Highway Patrol officers had spoken to Robin previously, but they stopped once they saw a dark-haired white male was with Robin. The male was estimated to be in his mid-twenties, about 5″8′ (172cm) and he drove a late 1950s model Chevrolet Corvette C1, pale blue or green with primer. The mas was wearing bell-bottom trousers and a white turtleneck. The patrol officers assumed that the man with Robin was the help that she had called for, and did not speak to her, or the man. This man has never been identified.

At the time, the patrol officers were acting in line with policy. However, after this case went public, the California Highway Patrol changed their policy to ensure the safety of stranded female motorists.

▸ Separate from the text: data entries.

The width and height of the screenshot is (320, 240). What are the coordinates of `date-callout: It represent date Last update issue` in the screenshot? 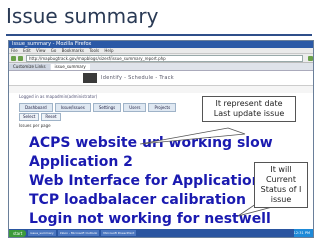 It's located at (249, 109).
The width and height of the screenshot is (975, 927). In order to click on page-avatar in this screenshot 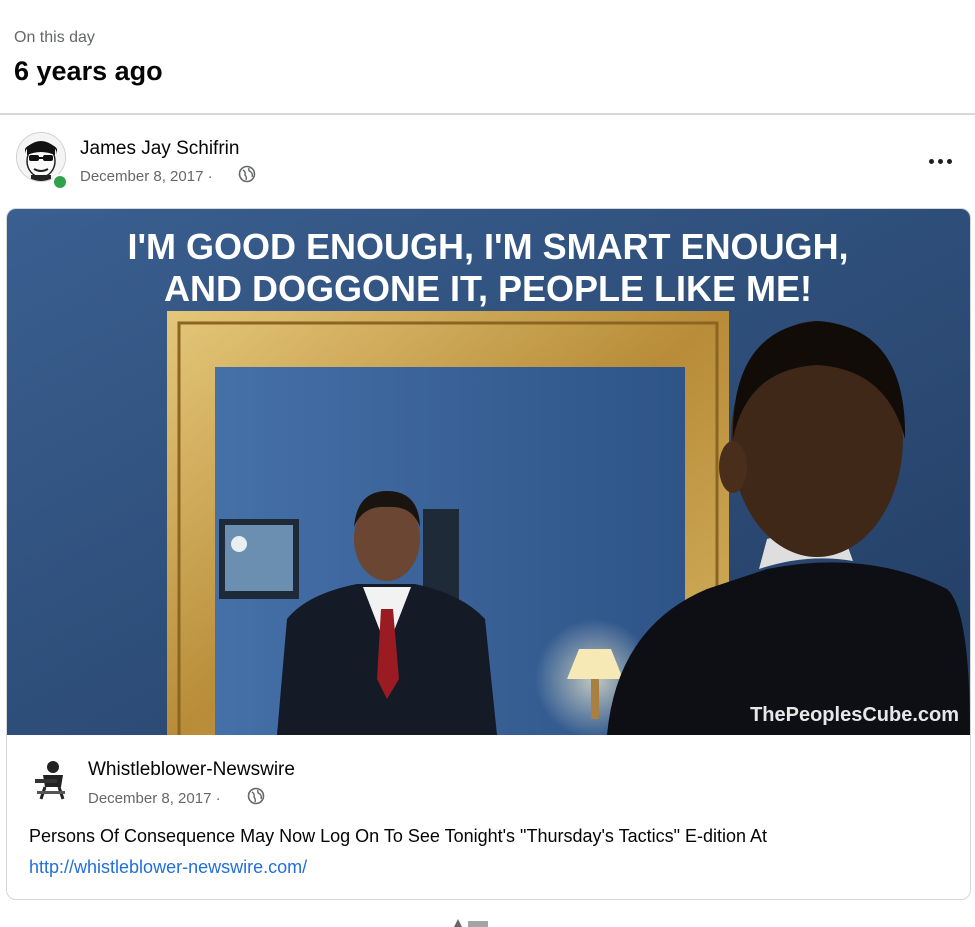, I will do `click(51, 779)`.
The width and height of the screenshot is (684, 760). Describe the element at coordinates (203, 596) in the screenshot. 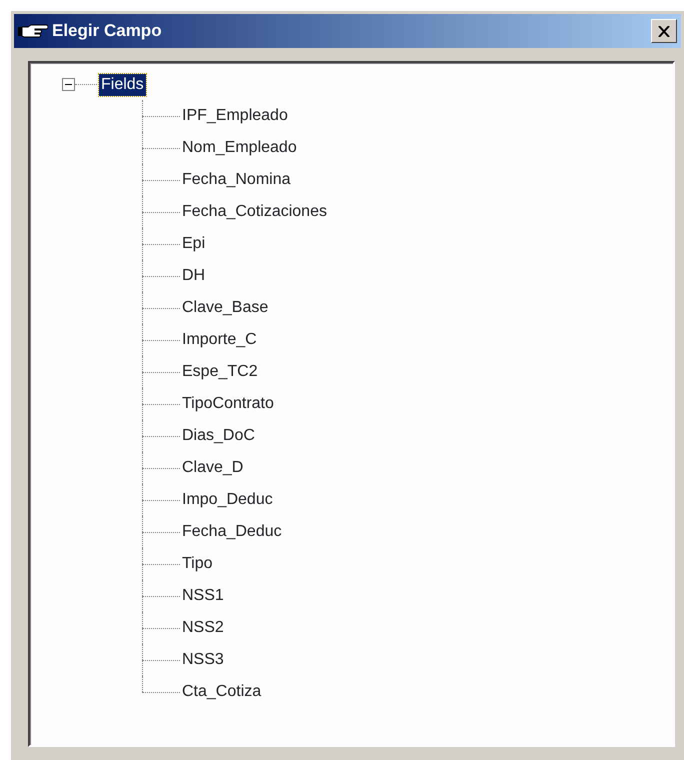

I see `tree-item: NSS1` at that location.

Robin had been out with her friends the night before, and after dropping off one of her girlfriends, Robin was dropped off herself in the Pier 1 imports car park at around 1:45am. Her car then ran out of gas, and she was stranded on the shoulder of the southbound Hollywood Freeway.

Initially, it was reported that Robin had left in the Corvette voluntarily, but after being questioned the Highway Patrol officer who made that report admitted that he saw Robin in the company of the man, but he did not see them leave together.

Robin’s case was handled by the Rampart Division of the LAPD, and they thought that her case was linked to three other disappearances that had happened over the past 2 years. Rose Tashman, a student, disappeared after having a flat tyre on the Hollywood Freeway, just a few miles away from where Robin was last seen. Cindy Lee Mellin, whose car was also found with a flat tyre, disappeared on 20th January 1970. None of this women have ever been found.

The Los Angeles Times did a newspaper article in 1987 about the disappearance, and one women wrote in and said that had also been stranded on the road, and that a man in a Corvette approached her, claiming to be an off-duty detective, and offered her a ride home. The women denied the ride home, and it is unknown if this was the same man who approached Robin.

In 1987, an Ad appeared in the Los Angeles Times, that read:

Dearest Robin,

You ran out of gas on a Hollywood Freeway. A man in a corvette pulled over to help. You’ve not been seen since. You’ve been missing 17 years, but it’s always just yesterday.

Still looking for you,


This Ad was later found to be by Al Medrano, a friend who was still living in the neighbourhood. He simply wanted to put the Ad out so that he could express that Robin had not been forgotten.

As of 2021, Robin’s case remains open but unresolved. Sadly, both of her parents have passed away without knowing what happened to their daughter, and it seems as though we will never get any real closure to this case.

Who was the man with Robin that night? Is Robin’s disappearance linked to those of other girls’, or was this something different? And why, after 50 years, are we still no closer to finding Robin?